**Data in this exercise**
------------------------------------
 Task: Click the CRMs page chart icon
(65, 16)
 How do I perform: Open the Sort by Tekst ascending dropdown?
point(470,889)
------------------------------------
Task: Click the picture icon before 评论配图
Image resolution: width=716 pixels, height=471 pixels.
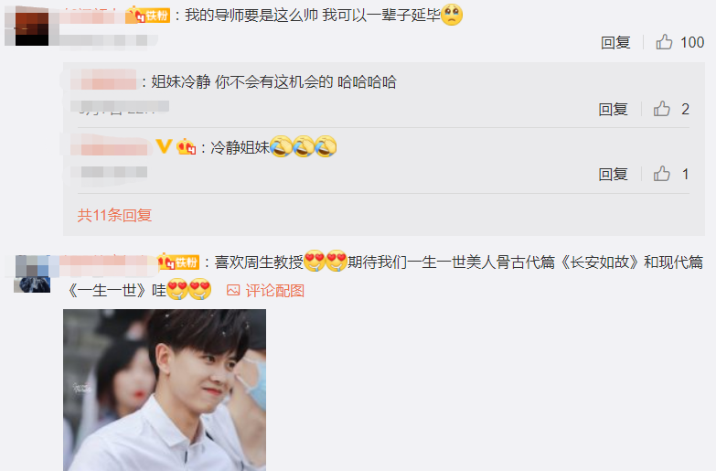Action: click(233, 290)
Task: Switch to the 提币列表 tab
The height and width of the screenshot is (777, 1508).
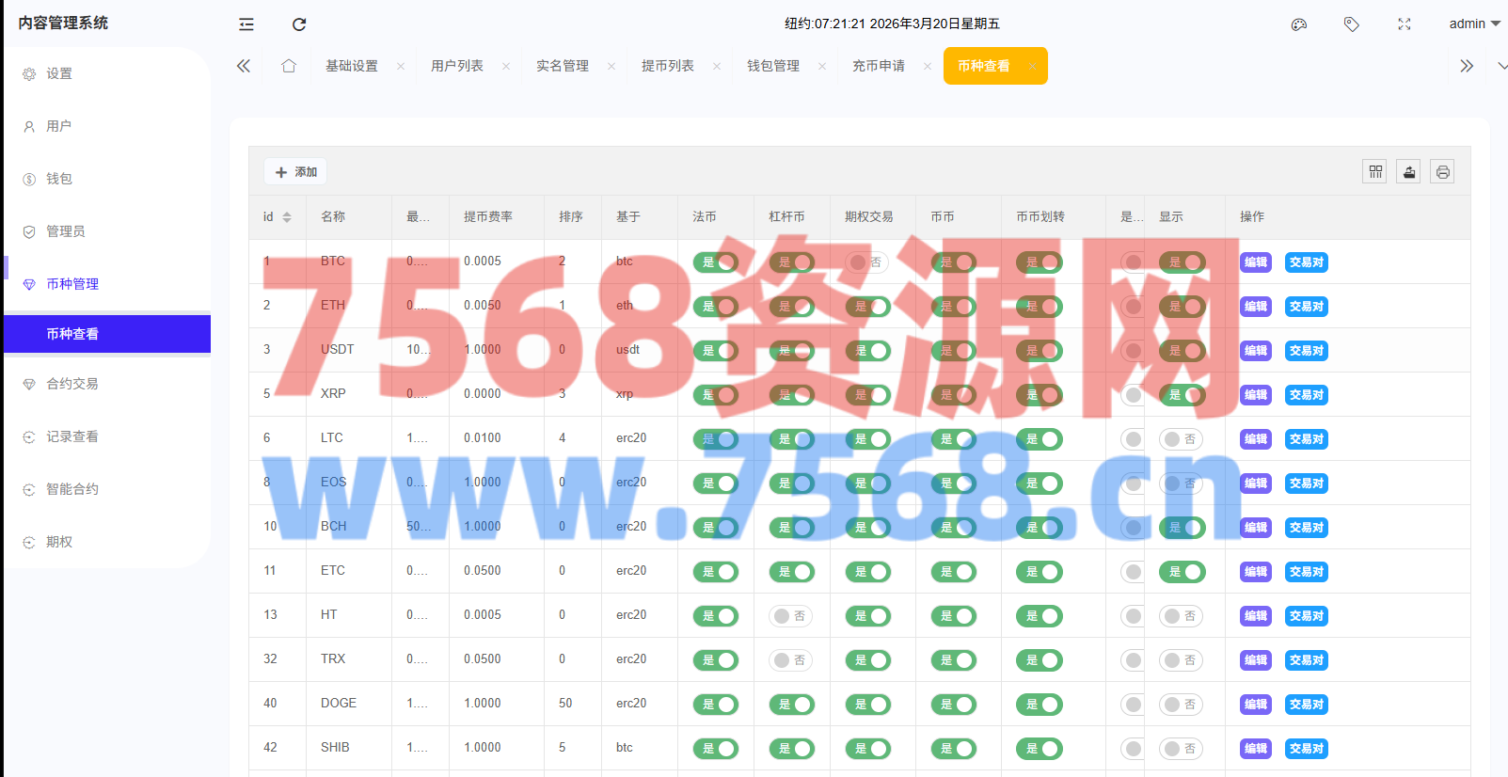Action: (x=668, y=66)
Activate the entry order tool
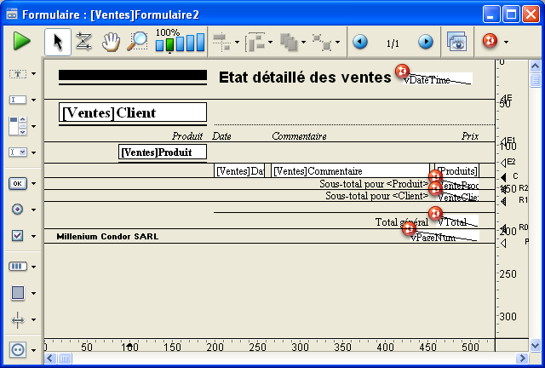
------------------------------------
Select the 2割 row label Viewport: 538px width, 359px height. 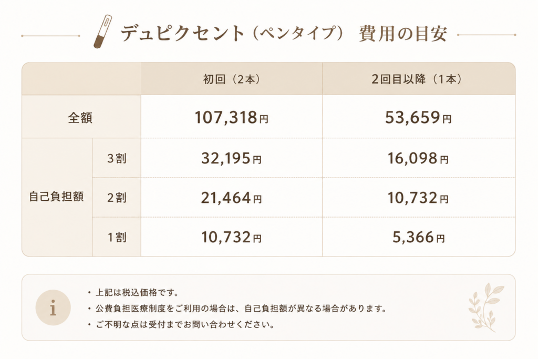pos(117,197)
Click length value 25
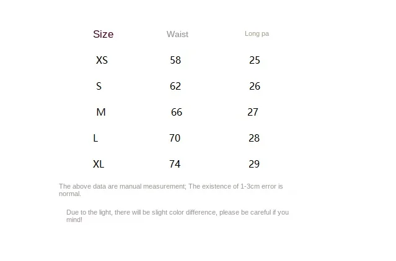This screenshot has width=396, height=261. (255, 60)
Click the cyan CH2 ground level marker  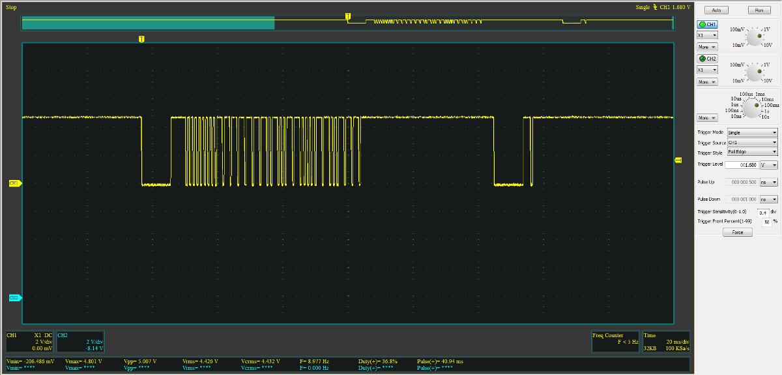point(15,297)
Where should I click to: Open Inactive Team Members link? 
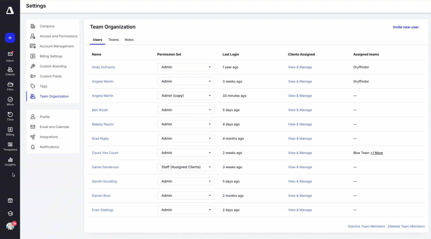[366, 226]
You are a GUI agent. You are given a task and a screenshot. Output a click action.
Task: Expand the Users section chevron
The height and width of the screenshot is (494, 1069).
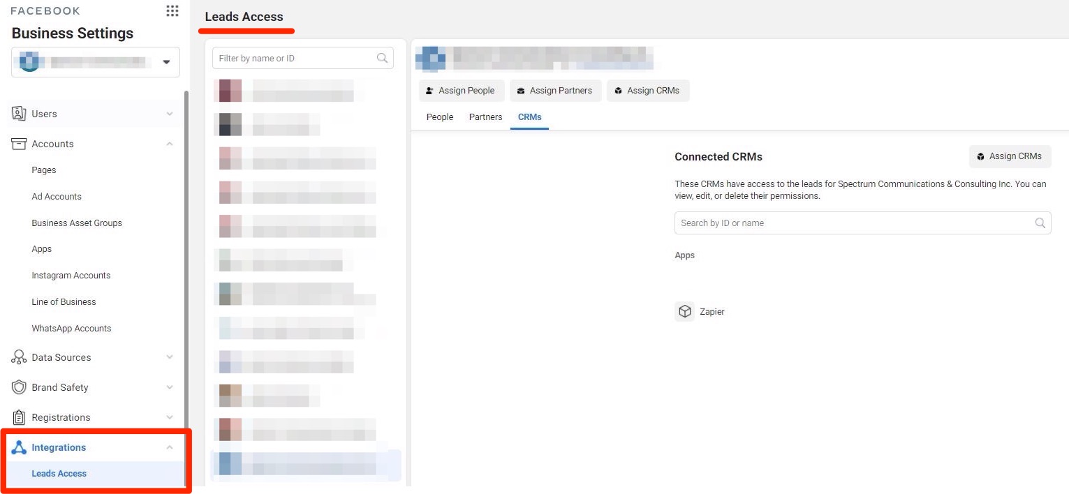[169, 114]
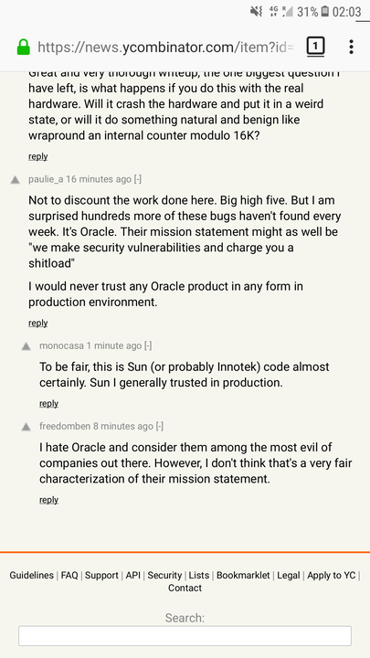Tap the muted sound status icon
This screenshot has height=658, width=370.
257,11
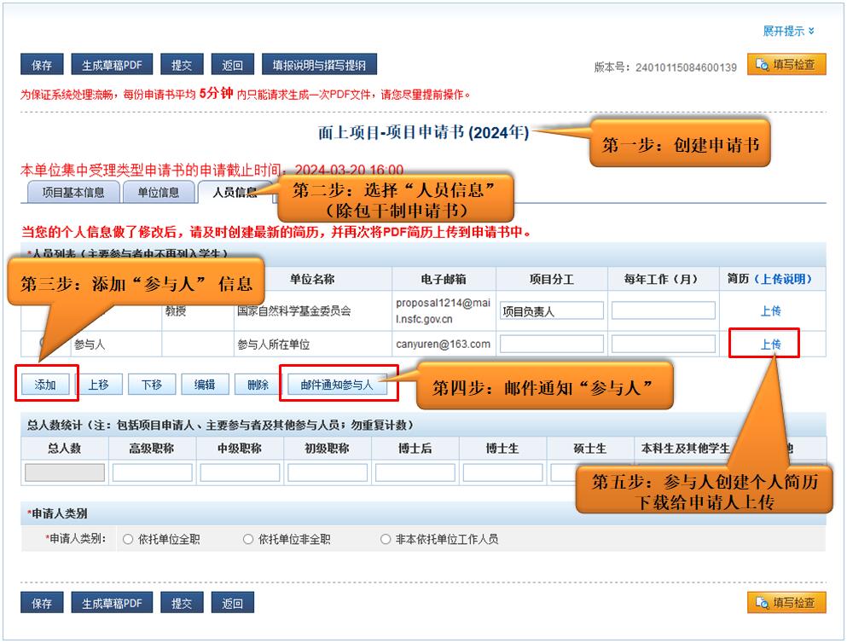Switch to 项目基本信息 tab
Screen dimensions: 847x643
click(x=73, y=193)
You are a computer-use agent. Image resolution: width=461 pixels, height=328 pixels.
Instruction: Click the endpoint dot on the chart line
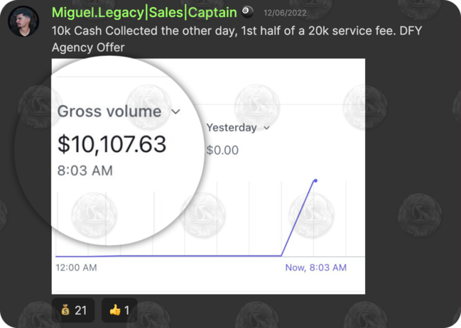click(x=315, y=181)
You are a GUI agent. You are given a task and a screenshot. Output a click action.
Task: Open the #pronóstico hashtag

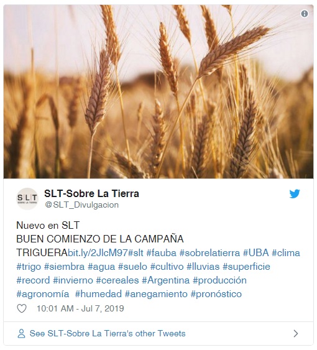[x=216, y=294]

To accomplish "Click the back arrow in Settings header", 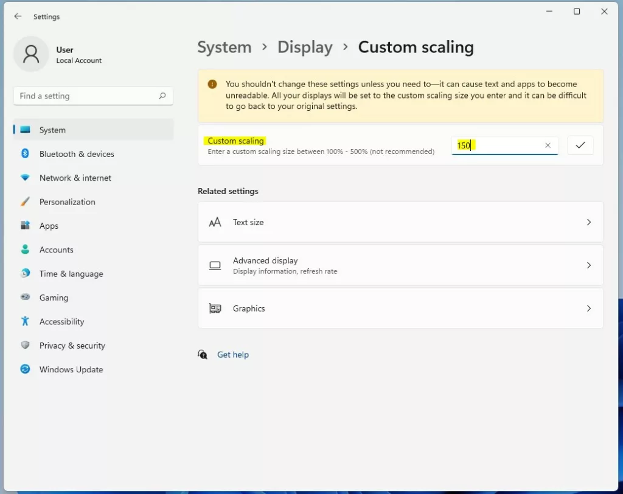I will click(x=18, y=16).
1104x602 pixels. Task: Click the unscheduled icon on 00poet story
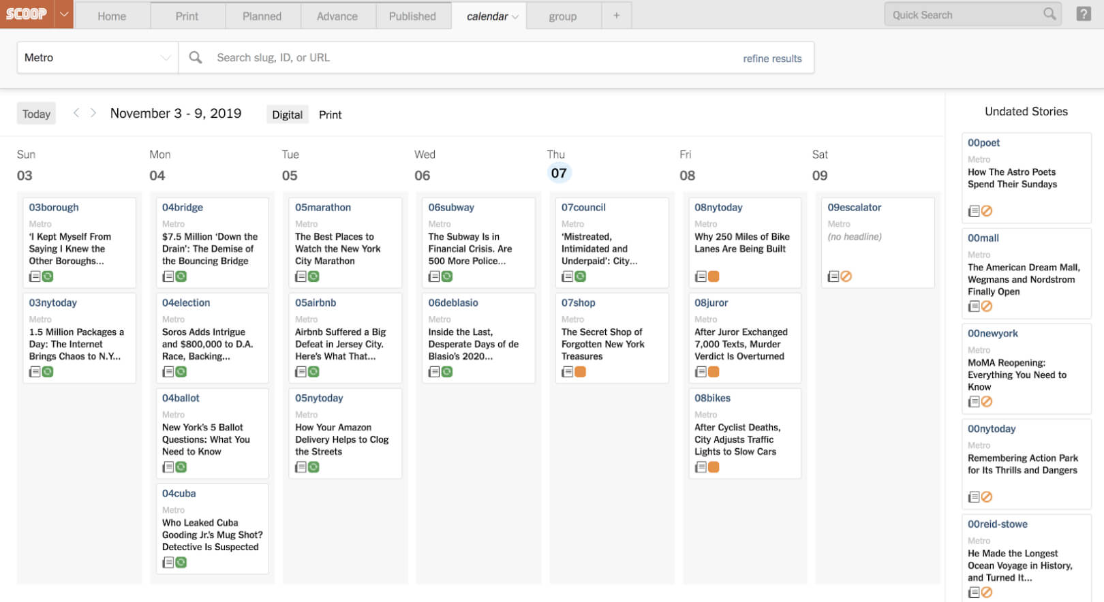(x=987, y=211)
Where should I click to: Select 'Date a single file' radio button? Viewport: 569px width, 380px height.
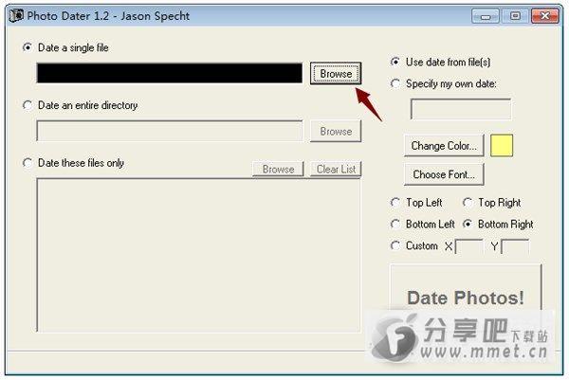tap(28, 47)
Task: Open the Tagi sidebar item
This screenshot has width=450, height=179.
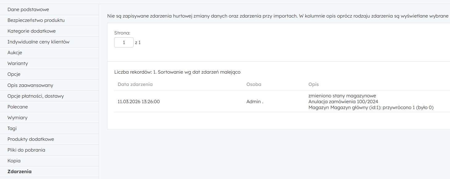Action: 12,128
------------------------------------
**What you are asked to do**
Start at the line above containing "Task: Switch to the 提币列表 tab" and stop at the line containing "Activate the entry order tool": print those lines and everything between them exactly, but not the pictures.

**Finished task**
Task: Switch to the 提币列表 tab
The height and width of the screenshot is (777, 1508).
Action: (x=668, y=66)
Activate the entry order tool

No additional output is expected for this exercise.